↓

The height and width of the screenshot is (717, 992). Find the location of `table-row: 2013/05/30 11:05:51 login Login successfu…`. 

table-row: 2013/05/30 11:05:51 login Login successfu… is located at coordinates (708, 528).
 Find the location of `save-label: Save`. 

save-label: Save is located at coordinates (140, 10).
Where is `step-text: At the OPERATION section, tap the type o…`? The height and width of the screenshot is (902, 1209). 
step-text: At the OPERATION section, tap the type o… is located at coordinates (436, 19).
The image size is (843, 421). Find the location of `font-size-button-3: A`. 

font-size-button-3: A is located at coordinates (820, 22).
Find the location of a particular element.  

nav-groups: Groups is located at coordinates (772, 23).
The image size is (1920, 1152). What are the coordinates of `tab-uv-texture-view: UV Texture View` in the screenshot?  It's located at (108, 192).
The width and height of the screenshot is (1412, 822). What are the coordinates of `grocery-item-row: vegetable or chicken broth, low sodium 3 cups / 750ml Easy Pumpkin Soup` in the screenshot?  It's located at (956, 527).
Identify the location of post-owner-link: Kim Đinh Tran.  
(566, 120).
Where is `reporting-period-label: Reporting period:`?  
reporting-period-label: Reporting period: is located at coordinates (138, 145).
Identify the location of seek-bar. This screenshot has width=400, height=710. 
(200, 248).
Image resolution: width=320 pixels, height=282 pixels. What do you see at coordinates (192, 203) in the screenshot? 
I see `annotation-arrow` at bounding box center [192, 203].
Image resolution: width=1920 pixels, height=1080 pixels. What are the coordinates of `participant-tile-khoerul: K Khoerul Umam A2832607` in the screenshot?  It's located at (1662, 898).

↑

ASSIGNMENT. Copy out every line in the rows above that contains the word "Identify".

ANSWER TO THIS TASK.
Identify the location of post-owner-link: Kim Đinh Tran.  
Identify the location of seek-bar. This screenshot has width=400, height=710. 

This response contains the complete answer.